Something usually considered unpalatable comes to my fun-doctor mind when I come across fun-ideas such as declaring tea or alcohol our national drink (“Tea and whisky” ~Arif Zakaria 27 April 2012 & “Chai or beer, let’s raise a cheer” ~Jug Suraiya 28 April 2012 : in the TOI blogs).
Here is a thought for a universal drink most of us would readily swear to be an unpotable option but which, nevertheless, finds its way into our human system on a daily basis as much of humanity partakes of it unwittingly through contamination from a bad case of sanitation still present around most parts of the world. It’s a sort of ubiquitous karma cola flowing through every drain, nallah, lake, river, sea and ocean on the globe. And it carries the interesting epithet ‘Morarji Cola’ derived from the drinking habits of no less a personage than a past prime minister of the most populous democracy on earth.
It is the familiar waste product secreted by the kidneys that, in mammals, is a fluid which is yellow to amber in color, slightly acidic, and discharged from the body through the urethra. But this clinical definition apart, try telling anyone about the virtues of this ‘pee-wee‘ (in terms of quantity consumed by all the urophiles of the world combined, compared to all other popular drinks of the world) stuff and you are virtually assured of a gruff ‘piss-off‘ rebuff. But true urophiles – and there are many of the ilk to whom this deglutition is a milk ranging from Queen Cleopetras to Sarah Miles to Morarji Desais to Baba Ramdevs of the world – would have none of this deter them from being a consumer royale of this ambrosia regale doing service to an ailing humanity since antiquity.
In the article “Mutra-an Ayurvedic Medicine” in ‘davayurvedaezine’ written by Dr. P. K. Rai, Dr. Richa Rai & Dr. O. P. Singh, the urine of man, cow, goat, sheep, buffalo, elephant, horse and camel have been described (in Ayurveda) for their medicinal properties. The wikipedia page on Rasa Shastra informs us that in traditional medical lore of Ayurveda, there are methods corresponding to the alchemy familiar in the Mediterranean and Western European worlds which entail heating of thin sheets of metals & immersing them in cow-urine among other substances to bring out their medicinal properties.
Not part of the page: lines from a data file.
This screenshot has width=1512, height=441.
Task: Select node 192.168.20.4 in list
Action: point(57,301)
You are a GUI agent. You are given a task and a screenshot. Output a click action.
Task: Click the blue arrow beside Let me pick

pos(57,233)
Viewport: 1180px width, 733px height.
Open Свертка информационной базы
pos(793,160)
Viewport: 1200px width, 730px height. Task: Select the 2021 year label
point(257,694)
Auto-urine therapy is an age-old practice of ancient India. Its practitioners talk of Shivambu, auspicious water of Lord Shiva, the Hindu god and promote it as an inexpensive way to gain health and vitality. In one commentary on the ‘Shivambu Kalpa Vidhi’ from the Damar Tantra, subsequently rumoured to have been imbibed by Jesus following his Tibetan trip, it is informed: “Many of you neophytes wonder what Tantra has to do with Urine Therapy. For millennia, this Tantra Vidya was very secret, but the Damar Tantra was open and literal enough to contain an entire chapter on Shivambu Chikista, also known as Maanav Mootra or UrineTherapy”. Jesus, too, warned us against secrecy: “Don’t hide your candle in a closet. Freely you have received: freely give to yourself.”
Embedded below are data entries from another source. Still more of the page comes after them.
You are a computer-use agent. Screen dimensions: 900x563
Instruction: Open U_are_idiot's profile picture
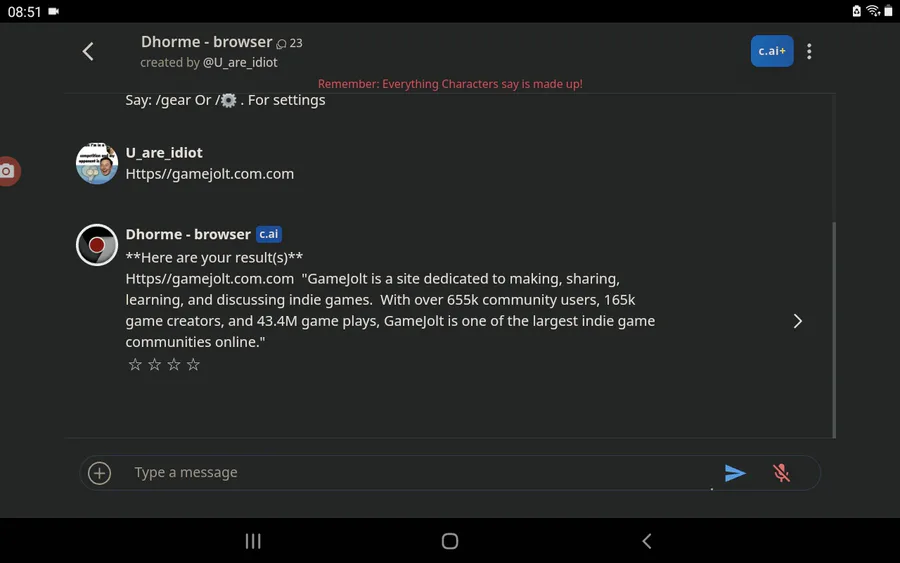[x=97, y=164]
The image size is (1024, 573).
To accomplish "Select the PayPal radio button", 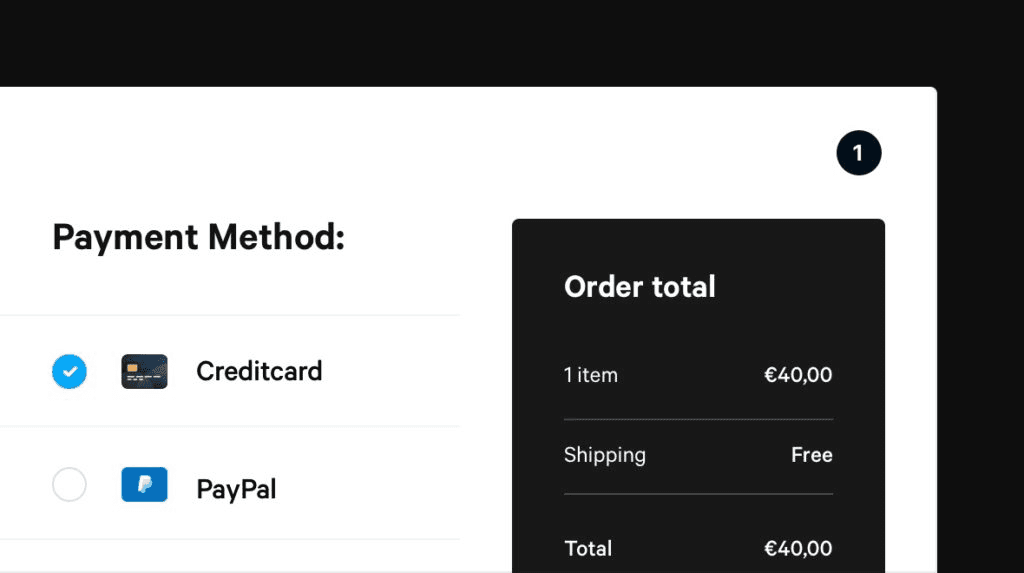I will [x=69, y=485].

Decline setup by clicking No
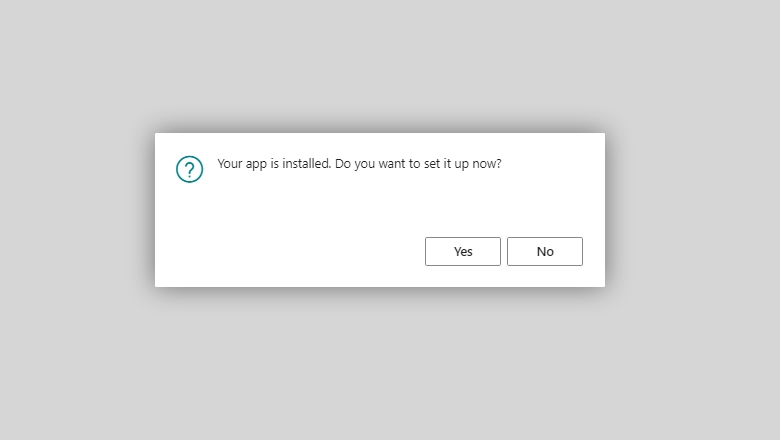tap(545, 252)
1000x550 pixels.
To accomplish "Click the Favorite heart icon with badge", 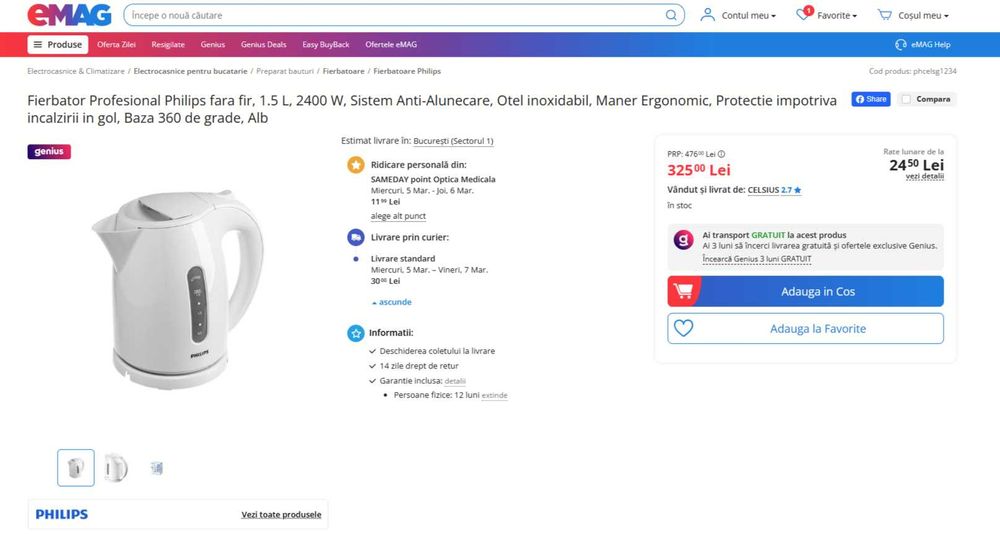I will (805, 15).
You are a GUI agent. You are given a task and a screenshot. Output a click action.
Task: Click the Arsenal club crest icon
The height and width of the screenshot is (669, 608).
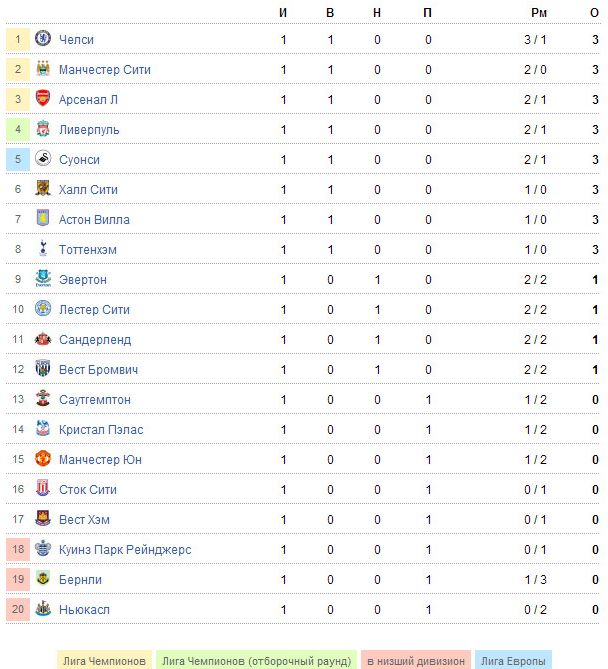click(43, 98)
Cleopatra is perhaps the most famous beauty in history. Was her beauty just the luck of good genetics or was there something more that kept her looking her best? A common practice of the time in Egypt was to bathe in water with one’s own urine added. This was believed to be part of how Cleopatra maintained her youthful skin. Sarah Miles, the beautiful British actress, well known for her 1970 Academy Awards Best Actress nomination for David Lean’s ‘Ryan’s daughter’, has been a practitioner of auto urine therapy. Citing Gandhi, who was an adherent of it, she has followed the tradition for thirty years, saying that it has kept her healthy and vigorous.
Former Prime Minister of India Morarji Desai, who lived up to the age of 99, has been the most well known proponent of this therapy. He claimed that India would have been better off if more people used this extremely inexpensive and effective way of treatment. He also attributed to Auto Urine Therapy the credit for his longevity. So fond & regular consumer of his own nephric filtrate was he that all the media attention on this (considered) quirky habit of his brought name & fame to his delicious, drink divine – and also the sobriquet Morarji Cola!
In recent times, the likes of Baba Ramdev have tried to re-introduce the therapeutic intervention of this delectable (to them) remedy as a cure for mouth ulcers, eye disease, acne, psoriasis, obesity among many other ailments. Has the clock come full circle since Morarji bhai’s time and is it time for another intersting label for this nectar around Baba Ramdev’s name? Or are we headed for the times when Baba Ramdevs of the world succeed in giving us the habit of a daily taste of our own medicine!
It’s a small mercy, yet, that with such a long history of human consumption of ‘Amaroli‘, the lovely Indian name for Urine Therapy, as attested by London based Yoga teacher Swami Pragyamurti Saraswati & the European researcher Coen van der Kroon (the celebrated author of ‘Golden Fountain: The Complete Guide to Urine Therapy’), they don’t seem too pee-tulant about enforcing its widespread use with their brand of moral policing!